The British were certainly out to give him a good time. More dignitaries greeted him at Euston including Lord Derby, Secretary of State for War, and Lord French, and he was then driven to the Savoy Hotel. The next day, 9th June, he was off to Buckingham Palace for a chat with the King who, Pershing recorded, said:
I am very glad to welcome you. It has always been my dream that the two English-speaking nations should some day fight side by side, and today my dream is realised. We are fighting for the greatest cause that any nation could fight for, namely, civilization.

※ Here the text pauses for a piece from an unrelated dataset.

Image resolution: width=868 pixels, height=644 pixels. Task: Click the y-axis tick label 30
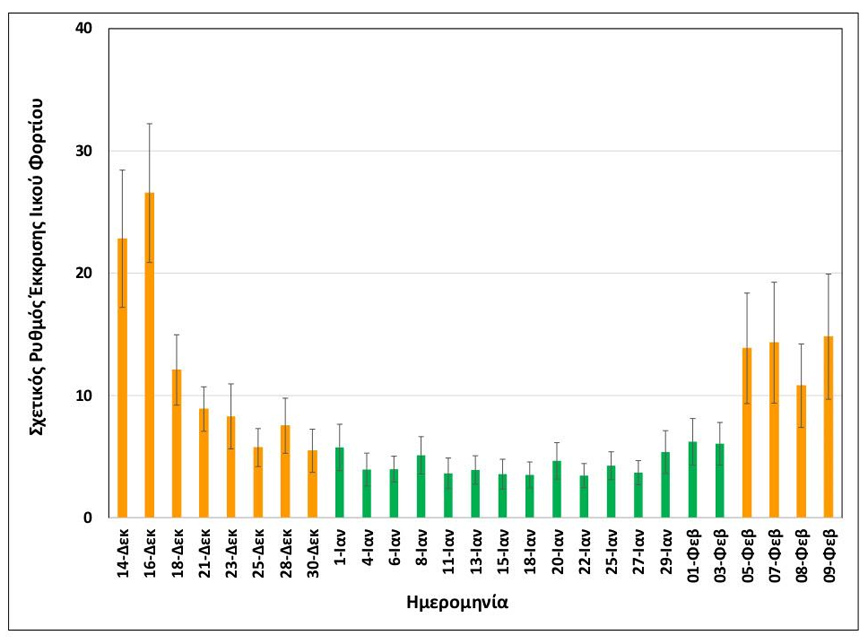click(84, 151)
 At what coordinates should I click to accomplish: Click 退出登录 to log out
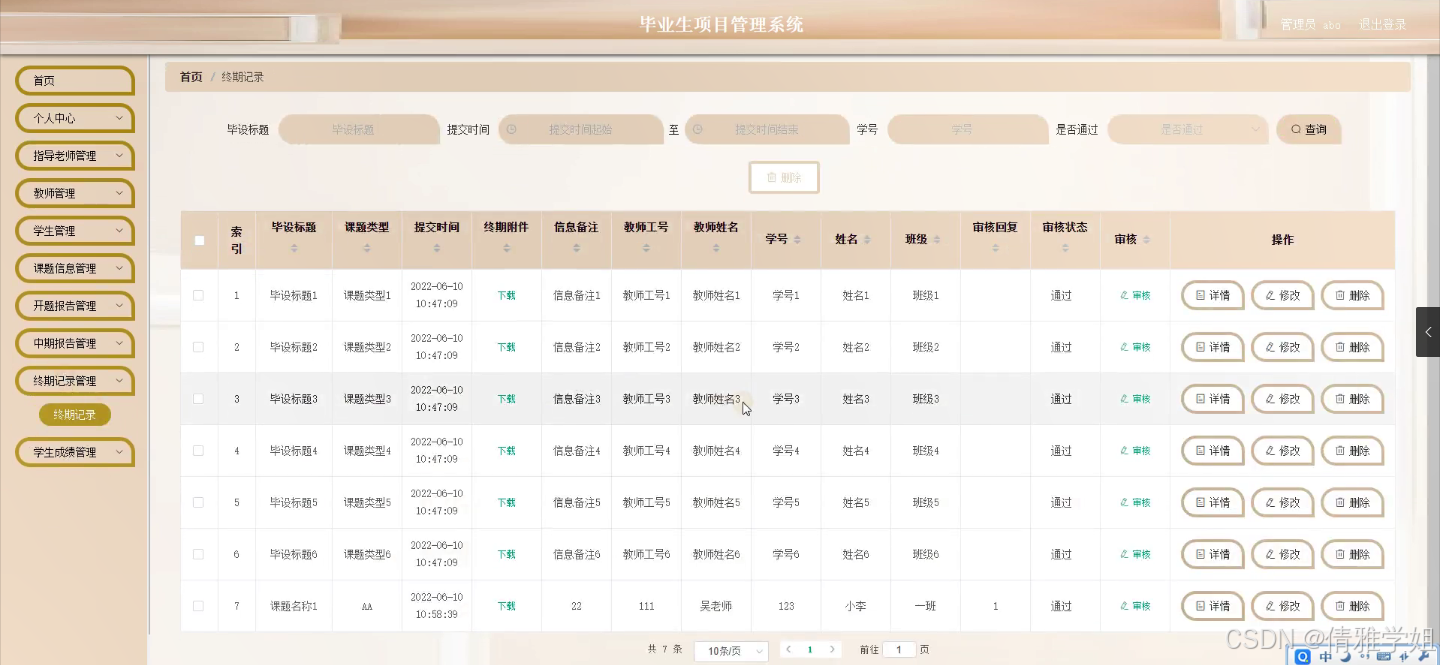point(1382,24)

At least they were fighting. The Russians appeared to have given up on war and replaced it by meetings. Dmitri Oskin, now an elected deputy for the army at the All Union Congress of Peasant Deputies in Petrograd, records screeds of them in his diary. On 8th June, his own contribution was somewhat overshadowed by a distinguished visitor:
Leader of the party of Social Democrat Bolsheviks Mr Lenin …came up to the rostrum with swift steps. He was short, stocky and balding with a high forehead and sparkling eyes. The hall resounded with applause. He waited for it to die down. Then he began, speaking in plain language that we, simple peasants, could relate to. He said: ‘The main point is that land should be taken immediately from the landowners and given to the peasants without compensation. All ownership of land is to be eliminated.’
…I couldn’t concentrate on the words of Lenin’s speech but sat staring at him, trying to figure out whether the rumours going round about him being a German spy could be true.
Lenin’s links to the Germans were a matter of speculation. By contrast, those of King Constantine of Greece were an established fact. For at least two years, the perfidy of this monarch had rankled with the Allies, but it had been a difficult boil to lance.
Now, however, the Southern Front was a theatre in which Allied confidence had grown. The menace posed by Turkey had subsided and, even though Austria claimed to have taken 10,000 Italian prisoners in recent days, the Italians were proving doughty adversaries. On 6th June, M. Jonnart, High Commissioner of the Protecting Powers, appeared at Athens with a powerful naval squadron. Five days later, Constantine abdicated.
Jonnart’s suggestion that the now ex-King should relocate to the Isle of Wight provoked a less than enthusiastic response back in Blighty. George V’s china blue eyes reputedly froze over when the idea was mooted. Having already given the thumbs down to the Romanovs, who had, after all, been fighting the Germans, it would have been highly inflammatory to have given the big welcome to Constantine, a well-known chum of the Kaiser. Anyway, the Isle of Wight was inextricably associated with all things maritime and these, just now, continued to be a source of acute unhappiness to the British. Another 107 vessels were sunk or incapacitated this week, with the loss of at least 345 lives.
Yet, dismal as the war at sea continued to be, there were those prepared to celebrate Jolly Boating Weather. Captain Maurice Baring, an ADC to Sir Hugh Trenchard, wrote on 5th June from the RFC Headquarters in France to Lady Juliet Duff, that he had attended an Old Etonian Dinner the previous evening:
There were three hundred Old Etonians present. I knew about 5 by sight. All my contemporaries were Lieutenant Generals. They sang accompanied by the Coldstream Band and after dinner everything was broken all the plates all the glass all the tables the chandeliers the windows the doors the people. A bomb raid was nothing to it.
Upper-class rowdyism should not detract from the enormity of sacrifice. 1,157 Etonians died in the war – the greatest number of any public school.
Baring also observed:
There was not one representative of the Julian and Billy [Grenfell] generation. They have been all killed.